Sussiste
una sinergia perfetta fra il romanzo vincitore del Premio Campiello 2015 “L’ultimo arrivato” di Marco Balzano (Sellerio) e la produzione cinematografica neorealista del
dopoguerra. Seppur avrei preferito l’assegnazione del premio a Il tempo migliore della nostra vita di Antonio Scurati (http://giulimondi.blogspot.it/2015/08/verso-il-premio-campiello-2015-il-tempo.html),
attraverso “L’ultimo arrivato” Balzano riesce a far immergere il
lettore, senza illusioni, senza infingimenti, con implacabile assenza di
speranza, in uno spossante senso di solitudine, di mestizia, di tristezza, di
ripetitività (che solo trentadue anni di lavoro robotico alla catena di
montaggio può dare), di grigiore, di giorni tutti eguali, come se non ci fosse
differenza fra la permanenza decennale in un carcere, la vita in un bilocale di
un quartiere operaio milanese e il lavoro in fabbrica.
Il
lettore vive il senso di costante, persistente, reale abbandono di Ninetto
detto Pelleossa, che all’ età di nove anni, accompagnato da un parente, se ne
va dalla Sicilia a Milano (ma sempre un napulì
è), dove insieme ad altre migliaia di emigranti meridionali cerca di ricominciare
una vita che, invece, non si riavvierà mai.
Ninetto
è la summa di tutti quei terroni che, specie nel triennio
1959-1962, anche giovanissimi, hanno cercato fortuna nel triangolo industriale
Genova-Milano-Torino.
Ninetto
trova lavoro, si sposa a quindici anni di nascosto, alle quattro e mezzo del
mattino, con una coetanea, ha una figlia e una nipote, vive nel cupo di una
casa, anonima come altre centinaia, conosce la galera, ma rimane sempre un
emigrante, un senza Terra privo di radici e di futuro.

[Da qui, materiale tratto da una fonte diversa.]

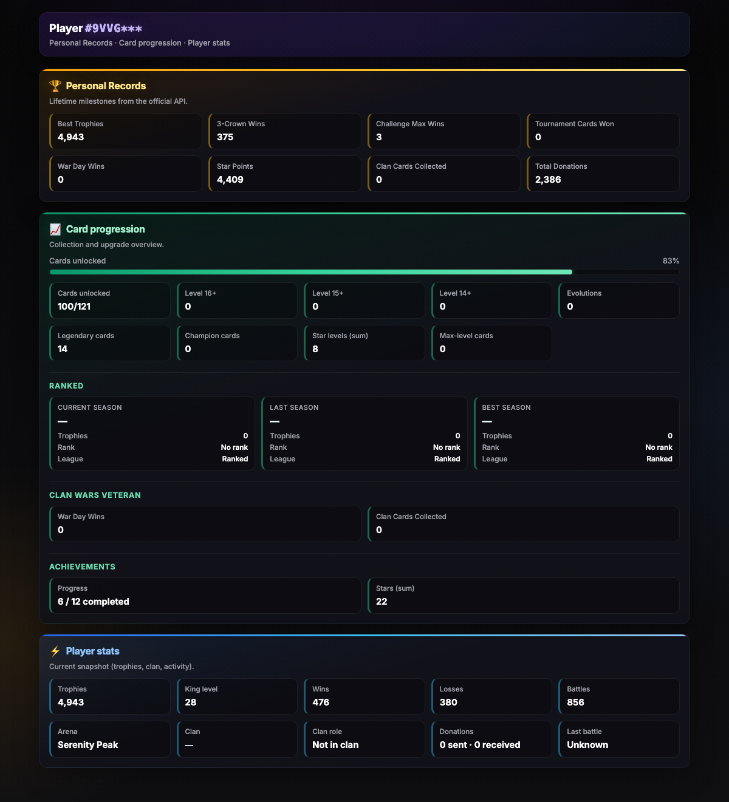
Task: Select the Best Trophies record card
Action: [x=126, y=131]
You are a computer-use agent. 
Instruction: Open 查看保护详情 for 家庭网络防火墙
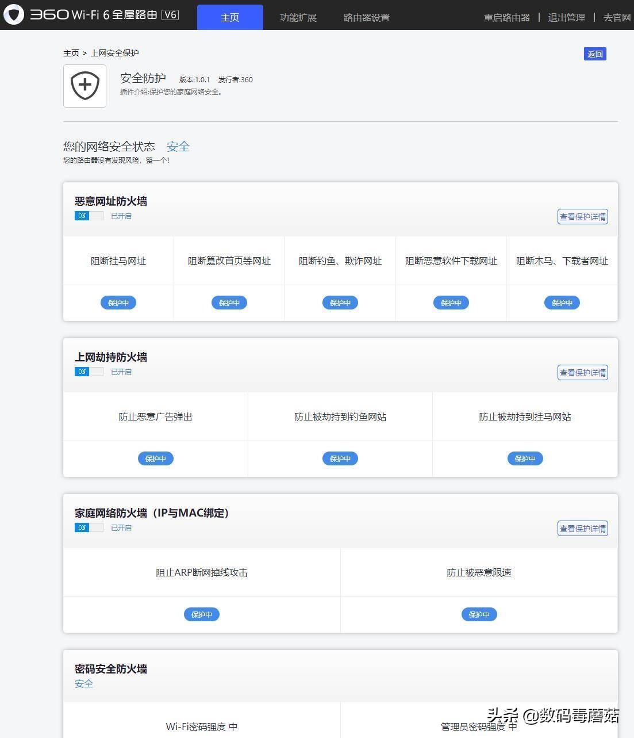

Alla fine Ninetto non è siciliano, non è milanese,
non un marito o un padre o un nonno, perché
non merita neanche il perdono dei familiari per il crimine compiuto.
Ninetto
è la summa delle biografie dei tanti emigranti meridionali interni ed esterni,
la cui esistenza è stata un “rosario”, un “tunnel” in fondo al quale, talvolta,
sembrava scorgere il baluginio di una luce…sembrava…
“Quando è arrivata la fabbrica, invece, mi
sarò pure sistemato. Ma sono entrato in un tunnel buio. E’ stato un rosario,
dottoressa. Sì, ha capito bene, un rosario, che è la preghiera più stupida
possibile perché a furia di ripetere a macchinetta la stessa solfa anche la
parola di Dio rimbomba a vuoto, come la voce in una pentola di rame. E il
carcere, cara dottoressa, lo sa cosa è stato per me il carcere? Secondo rosario
e secondo tunnel”……”Anche io sono straniero. Reietto e squalificato a vita.
Anche io sento che le ragioni non esistono e che quelle poche che si possono
trovare le so spiegare solamente in una lingua che gli altri non intendono”…..”Così,
anche se non ci credo più, ci spero. E anche se mi sono seccato di vivere, vivo”……”Sì, perché quando mi perdo nei miei racconti
non sono più corpo, ossa, muscoli. Solo anima e voce.”.